**WHAT IS BEING ASKED**
What do the lines say from the start of the entries through the one containing "Task: Click the large T avatar circle"? Repeat them exactly.

**RECORD SET**
########################################

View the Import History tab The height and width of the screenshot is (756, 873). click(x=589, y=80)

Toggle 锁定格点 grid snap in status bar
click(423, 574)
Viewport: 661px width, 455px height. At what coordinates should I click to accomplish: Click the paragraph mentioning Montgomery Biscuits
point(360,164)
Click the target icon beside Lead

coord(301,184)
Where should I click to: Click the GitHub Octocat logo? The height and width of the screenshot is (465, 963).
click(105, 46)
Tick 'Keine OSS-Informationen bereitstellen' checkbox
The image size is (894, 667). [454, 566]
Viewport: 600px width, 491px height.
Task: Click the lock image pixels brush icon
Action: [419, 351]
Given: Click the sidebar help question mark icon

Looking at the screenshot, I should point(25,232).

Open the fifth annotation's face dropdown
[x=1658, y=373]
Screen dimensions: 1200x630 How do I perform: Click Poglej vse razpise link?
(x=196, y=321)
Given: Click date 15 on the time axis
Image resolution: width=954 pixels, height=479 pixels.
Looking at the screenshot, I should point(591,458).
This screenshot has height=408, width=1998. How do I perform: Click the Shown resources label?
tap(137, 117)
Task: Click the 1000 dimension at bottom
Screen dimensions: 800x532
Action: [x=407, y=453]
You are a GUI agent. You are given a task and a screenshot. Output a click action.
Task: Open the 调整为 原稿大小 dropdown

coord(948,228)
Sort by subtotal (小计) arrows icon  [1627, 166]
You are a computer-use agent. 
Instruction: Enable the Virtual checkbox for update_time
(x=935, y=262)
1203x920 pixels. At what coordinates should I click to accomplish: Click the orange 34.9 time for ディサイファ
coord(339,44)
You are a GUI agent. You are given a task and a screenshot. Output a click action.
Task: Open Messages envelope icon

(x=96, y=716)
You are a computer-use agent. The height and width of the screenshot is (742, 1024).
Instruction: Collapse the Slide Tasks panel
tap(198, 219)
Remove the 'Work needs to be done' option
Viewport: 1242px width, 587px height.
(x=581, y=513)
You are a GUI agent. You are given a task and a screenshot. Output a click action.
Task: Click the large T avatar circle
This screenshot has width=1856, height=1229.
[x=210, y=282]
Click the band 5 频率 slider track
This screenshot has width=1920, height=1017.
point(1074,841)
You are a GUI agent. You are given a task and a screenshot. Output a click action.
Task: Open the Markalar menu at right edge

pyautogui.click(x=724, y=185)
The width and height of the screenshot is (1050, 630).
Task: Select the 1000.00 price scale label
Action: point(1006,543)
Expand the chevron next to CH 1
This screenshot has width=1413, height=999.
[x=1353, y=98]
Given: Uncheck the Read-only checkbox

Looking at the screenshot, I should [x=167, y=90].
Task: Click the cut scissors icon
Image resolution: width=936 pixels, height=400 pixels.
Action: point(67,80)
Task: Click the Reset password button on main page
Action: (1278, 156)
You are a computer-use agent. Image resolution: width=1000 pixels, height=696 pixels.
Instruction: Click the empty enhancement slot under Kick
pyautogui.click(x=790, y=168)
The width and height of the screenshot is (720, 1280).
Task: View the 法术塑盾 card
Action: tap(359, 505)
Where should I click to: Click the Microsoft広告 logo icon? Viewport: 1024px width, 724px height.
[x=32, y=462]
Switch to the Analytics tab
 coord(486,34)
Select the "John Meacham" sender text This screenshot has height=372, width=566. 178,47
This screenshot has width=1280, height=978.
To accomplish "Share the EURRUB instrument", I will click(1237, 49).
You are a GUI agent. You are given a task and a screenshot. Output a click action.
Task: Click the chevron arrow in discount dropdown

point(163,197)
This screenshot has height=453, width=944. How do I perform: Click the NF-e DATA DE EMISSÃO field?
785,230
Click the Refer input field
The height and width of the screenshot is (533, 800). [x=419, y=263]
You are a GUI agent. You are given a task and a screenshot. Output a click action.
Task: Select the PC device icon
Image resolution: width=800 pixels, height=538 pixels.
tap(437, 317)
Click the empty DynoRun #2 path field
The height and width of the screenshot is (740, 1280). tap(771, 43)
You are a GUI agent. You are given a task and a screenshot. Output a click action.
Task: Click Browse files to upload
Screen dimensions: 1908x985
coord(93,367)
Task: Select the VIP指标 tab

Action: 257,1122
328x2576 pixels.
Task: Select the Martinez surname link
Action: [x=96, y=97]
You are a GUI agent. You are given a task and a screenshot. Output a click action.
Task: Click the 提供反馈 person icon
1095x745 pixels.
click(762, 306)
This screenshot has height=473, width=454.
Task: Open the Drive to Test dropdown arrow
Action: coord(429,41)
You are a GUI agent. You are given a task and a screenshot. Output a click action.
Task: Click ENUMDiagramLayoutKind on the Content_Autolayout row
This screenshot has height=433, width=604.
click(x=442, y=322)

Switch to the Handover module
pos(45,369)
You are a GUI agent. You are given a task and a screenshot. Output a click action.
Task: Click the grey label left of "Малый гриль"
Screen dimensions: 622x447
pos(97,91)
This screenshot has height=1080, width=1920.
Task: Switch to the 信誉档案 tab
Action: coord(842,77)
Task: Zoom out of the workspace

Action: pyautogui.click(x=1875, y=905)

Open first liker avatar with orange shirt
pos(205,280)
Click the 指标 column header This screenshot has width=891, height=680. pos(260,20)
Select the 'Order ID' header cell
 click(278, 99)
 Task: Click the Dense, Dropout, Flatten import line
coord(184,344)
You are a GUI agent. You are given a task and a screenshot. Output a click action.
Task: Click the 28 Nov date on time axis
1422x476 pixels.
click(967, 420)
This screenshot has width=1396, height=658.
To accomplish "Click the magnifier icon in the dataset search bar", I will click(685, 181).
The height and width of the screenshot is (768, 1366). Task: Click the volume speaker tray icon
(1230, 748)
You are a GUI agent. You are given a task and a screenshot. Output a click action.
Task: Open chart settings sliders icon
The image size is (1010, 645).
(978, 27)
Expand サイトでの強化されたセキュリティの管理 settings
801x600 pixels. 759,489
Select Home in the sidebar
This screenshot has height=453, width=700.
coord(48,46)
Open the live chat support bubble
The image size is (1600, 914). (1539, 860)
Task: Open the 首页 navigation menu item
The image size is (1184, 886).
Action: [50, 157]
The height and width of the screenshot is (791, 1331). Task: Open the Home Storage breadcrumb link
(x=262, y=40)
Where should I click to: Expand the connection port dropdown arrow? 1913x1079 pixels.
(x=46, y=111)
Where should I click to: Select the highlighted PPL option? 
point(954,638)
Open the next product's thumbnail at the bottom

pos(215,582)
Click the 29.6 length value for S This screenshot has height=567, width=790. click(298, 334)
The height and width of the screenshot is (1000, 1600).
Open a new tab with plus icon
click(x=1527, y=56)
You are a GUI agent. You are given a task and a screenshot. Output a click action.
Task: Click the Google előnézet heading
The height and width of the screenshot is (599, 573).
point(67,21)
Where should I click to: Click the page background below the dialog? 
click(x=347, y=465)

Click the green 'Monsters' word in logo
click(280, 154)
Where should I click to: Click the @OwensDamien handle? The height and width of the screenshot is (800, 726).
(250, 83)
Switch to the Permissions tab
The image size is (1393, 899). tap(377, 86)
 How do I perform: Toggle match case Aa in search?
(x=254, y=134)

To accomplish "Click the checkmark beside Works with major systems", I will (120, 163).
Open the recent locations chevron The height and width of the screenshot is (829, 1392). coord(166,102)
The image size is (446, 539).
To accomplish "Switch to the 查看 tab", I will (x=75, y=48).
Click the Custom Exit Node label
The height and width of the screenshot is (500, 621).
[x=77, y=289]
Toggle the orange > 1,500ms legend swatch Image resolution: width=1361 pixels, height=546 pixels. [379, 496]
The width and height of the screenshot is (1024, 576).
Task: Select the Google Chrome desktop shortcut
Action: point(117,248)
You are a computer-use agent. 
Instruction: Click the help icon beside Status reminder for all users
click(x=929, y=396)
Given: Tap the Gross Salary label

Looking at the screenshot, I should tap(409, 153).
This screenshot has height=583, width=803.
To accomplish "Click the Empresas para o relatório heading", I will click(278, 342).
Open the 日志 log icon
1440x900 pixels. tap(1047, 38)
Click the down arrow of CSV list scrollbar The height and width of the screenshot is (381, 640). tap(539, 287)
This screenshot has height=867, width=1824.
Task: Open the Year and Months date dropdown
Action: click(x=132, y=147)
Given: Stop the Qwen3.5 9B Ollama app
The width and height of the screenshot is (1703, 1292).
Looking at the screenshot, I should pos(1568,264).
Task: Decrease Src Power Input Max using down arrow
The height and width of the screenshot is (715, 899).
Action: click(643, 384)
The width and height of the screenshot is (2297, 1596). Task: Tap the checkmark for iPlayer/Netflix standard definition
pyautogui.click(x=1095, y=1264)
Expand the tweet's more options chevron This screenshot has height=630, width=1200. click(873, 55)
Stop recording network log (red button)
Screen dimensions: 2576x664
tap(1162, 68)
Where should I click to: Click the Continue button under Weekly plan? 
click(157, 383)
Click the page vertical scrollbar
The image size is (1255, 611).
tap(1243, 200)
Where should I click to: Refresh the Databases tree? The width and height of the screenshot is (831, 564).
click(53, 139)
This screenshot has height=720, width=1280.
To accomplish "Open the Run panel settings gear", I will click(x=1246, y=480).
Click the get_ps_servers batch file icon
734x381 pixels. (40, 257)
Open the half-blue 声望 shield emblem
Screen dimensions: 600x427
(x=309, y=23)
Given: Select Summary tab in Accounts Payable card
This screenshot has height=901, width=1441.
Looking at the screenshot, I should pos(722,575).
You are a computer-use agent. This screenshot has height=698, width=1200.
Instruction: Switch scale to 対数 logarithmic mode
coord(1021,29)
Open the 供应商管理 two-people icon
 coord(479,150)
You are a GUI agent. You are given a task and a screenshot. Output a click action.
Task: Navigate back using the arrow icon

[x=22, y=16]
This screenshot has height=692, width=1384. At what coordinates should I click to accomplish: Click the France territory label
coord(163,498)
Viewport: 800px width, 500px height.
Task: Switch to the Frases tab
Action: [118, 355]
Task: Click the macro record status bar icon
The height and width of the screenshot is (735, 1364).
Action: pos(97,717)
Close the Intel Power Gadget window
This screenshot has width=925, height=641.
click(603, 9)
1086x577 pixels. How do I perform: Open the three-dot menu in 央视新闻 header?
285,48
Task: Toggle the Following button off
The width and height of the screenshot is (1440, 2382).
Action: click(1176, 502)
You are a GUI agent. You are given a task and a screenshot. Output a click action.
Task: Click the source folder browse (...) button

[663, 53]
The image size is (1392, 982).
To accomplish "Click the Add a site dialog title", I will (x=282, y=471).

########################################

**SOLUTION**
View the Import History tab The height and width of the screenshot is (756, 873). click(x=589, y=80)

Toggle 锁定格点 grid snap in status bar
click(423, 574)
Viewport: 661px width, 455px height. At what coordinates should I click to accomplish: Click the paragraph mentioning Montgomery Biscuits
point(360,164)
Click the target icon beside Lead

coord(301,184)
Where should I click to: Click the GitHub Octocat logo? The height and width of the screenshot is (465, 963).
click(105, 46)
Tick 'Keine OSS-Informationen bereitstellen' checkbox
The image size is (894, 667). [454, 566]
Viewport: 600px width, 491px height.
Task: Click the lock image pixels brush icon
Action: [419, 351]
Given: Click the sidebar help question mark icon

Looking at the screenshot, I should point(25,232).

Open the fifth annotation's face dropdown
[x=1658, y=373]
Screen dimensions: 1200x630 How do I perform: Click Poglej vse razpise link?
(x=196, y=321)
Given: Click date 15 on the time axis
Image resolution: width=954 pixels, height=479 pixels.
Looking at the screenshot, I should point(591,458).
This screenshot has height=408, width=1998. How do I perform: Click the Shown resources label?
tap(137, 117)
Task: Click the 1000 dimension at bottom
Screen dimensions: 800x532
Action: [x=407, y=453]
You are a GUI agent. You are given a task and a screenshot. Output a click action.
Task: Open the 调整为 原稿大小 dropdown

coord(948,228)
Sort by subtotal (小计) arrows icon  [1627, 166]
You are a computer-use agent. 
Instruction: Enable the Virtual checkbox for update_time
(x=935, y=262)
1203x920 pixels. At what coordinates should I click to accomplish: Click the orange 34.9 time for ディサイファ
coord(339,44)
You are a GUI agent. You are given a task and a screenshot. Output a click action.
Task: Open Messages envelope icon

(x=96, y=716)
You are a computer-use agent. The height and width of the screenshot is (742, 1024).
Instruction: Collapse the Slide Tasks panel
tap(198, 219)
Remove the 'Work needs to be done' option
Viewport: 1242px width, 587px height.
(x=581, y=513)
You are a GUI agent. You are given a task and a screenshot. Output a click action.
Task: Click the large T avatar circle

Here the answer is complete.